*** 課題データ ***

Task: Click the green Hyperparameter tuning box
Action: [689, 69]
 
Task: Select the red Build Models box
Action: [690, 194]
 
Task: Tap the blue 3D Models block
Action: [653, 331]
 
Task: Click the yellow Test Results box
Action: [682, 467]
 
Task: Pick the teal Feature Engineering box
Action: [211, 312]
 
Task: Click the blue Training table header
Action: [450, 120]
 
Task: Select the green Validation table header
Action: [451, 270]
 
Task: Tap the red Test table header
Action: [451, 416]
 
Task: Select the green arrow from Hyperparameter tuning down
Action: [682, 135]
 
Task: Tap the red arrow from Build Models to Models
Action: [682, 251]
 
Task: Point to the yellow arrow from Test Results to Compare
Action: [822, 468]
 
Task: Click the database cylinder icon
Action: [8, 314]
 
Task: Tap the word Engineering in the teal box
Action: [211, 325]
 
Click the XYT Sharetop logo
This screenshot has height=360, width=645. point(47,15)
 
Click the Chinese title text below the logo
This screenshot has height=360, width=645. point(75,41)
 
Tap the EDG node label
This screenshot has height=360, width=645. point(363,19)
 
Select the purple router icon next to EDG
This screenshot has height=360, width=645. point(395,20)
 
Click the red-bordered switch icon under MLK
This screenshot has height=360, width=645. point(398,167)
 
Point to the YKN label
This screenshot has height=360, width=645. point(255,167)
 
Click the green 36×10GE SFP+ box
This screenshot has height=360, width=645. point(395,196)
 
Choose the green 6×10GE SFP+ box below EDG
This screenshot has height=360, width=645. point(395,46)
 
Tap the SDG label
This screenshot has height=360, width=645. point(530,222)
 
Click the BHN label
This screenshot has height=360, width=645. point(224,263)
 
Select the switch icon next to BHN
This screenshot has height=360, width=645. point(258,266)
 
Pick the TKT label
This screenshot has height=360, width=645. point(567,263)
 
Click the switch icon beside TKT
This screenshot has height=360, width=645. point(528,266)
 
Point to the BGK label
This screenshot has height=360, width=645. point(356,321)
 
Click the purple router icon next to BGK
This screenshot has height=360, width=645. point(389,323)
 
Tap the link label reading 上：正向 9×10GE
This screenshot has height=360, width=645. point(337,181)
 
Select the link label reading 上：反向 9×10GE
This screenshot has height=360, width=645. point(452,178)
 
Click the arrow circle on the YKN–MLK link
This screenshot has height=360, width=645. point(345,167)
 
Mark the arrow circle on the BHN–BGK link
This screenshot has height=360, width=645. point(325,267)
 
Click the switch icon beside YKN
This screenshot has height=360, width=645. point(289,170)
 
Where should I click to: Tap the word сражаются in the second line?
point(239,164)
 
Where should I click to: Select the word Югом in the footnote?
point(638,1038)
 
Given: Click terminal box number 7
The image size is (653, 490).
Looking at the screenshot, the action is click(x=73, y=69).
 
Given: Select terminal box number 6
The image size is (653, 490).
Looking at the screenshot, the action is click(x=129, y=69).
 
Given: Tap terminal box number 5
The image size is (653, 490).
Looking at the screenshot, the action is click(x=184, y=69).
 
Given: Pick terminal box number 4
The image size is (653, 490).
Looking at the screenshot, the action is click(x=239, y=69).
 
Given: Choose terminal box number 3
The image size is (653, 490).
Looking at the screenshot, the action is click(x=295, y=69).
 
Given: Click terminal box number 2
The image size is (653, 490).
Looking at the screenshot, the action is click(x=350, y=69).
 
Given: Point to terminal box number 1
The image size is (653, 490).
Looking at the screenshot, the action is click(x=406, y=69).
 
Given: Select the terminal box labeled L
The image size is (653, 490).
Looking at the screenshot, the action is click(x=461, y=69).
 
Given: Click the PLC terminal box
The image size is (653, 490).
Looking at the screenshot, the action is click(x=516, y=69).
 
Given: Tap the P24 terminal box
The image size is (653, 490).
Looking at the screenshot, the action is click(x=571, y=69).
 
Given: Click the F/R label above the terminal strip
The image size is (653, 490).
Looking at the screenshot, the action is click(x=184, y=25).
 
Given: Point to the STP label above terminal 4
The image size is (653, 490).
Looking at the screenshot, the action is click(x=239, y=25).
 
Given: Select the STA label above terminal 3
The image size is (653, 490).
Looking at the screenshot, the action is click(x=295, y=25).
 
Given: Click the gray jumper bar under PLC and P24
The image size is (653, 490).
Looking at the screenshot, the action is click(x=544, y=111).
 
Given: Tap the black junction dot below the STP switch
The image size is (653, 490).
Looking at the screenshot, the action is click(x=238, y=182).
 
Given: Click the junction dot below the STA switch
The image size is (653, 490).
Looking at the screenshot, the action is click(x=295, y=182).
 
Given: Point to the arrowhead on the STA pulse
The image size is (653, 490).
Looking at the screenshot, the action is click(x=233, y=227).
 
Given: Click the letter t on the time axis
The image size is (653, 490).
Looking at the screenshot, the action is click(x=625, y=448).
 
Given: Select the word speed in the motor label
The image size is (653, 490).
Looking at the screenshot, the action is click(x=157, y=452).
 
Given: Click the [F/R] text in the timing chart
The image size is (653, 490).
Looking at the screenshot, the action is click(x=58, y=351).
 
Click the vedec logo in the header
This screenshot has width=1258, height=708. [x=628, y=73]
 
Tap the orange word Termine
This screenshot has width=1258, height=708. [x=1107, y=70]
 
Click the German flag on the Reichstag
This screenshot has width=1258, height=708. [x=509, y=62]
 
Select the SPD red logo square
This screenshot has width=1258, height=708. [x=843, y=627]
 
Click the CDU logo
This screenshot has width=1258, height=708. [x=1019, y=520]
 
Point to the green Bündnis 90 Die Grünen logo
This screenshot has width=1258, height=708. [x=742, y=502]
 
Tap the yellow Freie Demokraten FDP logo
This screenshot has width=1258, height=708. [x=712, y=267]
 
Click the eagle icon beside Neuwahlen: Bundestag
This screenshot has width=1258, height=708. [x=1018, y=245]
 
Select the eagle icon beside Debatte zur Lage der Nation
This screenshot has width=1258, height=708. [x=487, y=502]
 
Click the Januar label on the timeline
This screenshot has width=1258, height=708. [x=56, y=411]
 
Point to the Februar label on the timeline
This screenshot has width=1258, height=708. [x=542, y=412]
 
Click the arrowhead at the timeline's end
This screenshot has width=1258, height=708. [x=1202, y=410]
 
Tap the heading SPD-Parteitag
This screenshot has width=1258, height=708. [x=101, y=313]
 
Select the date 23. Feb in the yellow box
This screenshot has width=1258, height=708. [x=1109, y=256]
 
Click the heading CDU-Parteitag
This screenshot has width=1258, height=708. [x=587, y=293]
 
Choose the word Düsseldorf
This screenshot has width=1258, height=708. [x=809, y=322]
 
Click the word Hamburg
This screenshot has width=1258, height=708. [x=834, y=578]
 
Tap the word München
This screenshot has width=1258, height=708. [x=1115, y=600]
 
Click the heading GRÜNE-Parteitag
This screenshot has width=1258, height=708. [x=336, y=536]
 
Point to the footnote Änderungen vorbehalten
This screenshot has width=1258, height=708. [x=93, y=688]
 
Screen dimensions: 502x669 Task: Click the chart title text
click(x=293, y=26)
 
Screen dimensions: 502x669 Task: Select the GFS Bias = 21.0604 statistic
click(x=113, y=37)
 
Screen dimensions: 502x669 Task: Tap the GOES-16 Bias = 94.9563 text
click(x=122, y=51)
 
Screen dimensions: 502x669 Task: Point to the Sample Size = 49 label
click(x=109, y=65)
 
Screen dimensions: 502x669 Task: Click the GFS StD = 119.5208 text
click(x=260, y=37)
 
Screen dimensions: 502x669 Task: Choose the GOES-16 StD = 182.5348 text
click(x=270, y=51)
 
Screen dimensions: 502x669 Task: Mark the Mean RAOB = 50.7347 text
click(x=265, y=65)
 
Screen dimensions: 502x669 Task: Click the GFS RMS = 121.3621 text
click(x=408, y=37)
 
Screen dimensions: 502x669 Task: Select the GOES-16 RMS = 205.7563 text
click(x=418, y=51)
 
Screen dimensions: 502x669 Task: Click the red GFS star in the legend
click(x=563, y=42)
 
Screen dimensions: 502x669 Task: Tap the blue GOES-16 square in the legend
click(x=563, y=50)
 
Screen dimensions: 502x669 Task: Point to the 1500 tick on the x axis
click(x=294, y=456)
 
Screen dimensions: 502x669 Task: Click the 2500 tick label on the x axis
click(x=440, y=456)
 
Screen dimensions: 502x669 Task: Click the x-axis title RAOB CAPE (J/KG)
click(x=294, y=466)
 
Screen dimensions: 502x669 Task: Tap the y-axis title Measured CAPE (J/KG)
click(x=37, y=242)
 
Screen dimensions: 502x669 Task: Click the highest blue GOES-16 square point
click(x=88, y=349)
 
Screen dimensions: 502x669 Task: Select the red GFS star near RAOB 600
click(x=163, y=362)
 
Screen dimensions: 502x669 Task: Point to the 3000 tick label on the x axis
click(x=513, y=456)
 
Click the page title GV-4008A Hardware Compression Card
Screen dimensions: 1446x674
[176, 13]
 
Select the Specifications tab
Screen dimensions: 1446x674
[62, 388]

***

問題文:
「Click the switch icon beside TKT」を含む行から「This screenshot has height=360, width=645. point(356,321)」を含む行までを両端も含めて、依頼文ごとすべて書き出すこと。その際、回答の座標の数値だけを0.9倍して四捨五入で整数にし、それ以外の数値はそのまま残すこと。

作業結果:
Click the switch icon beside TKT
This screenshot has height=360, width=645. point(475,239)
 
Point to the BGK label
This screenshot has height=360, width=645. point(320,289)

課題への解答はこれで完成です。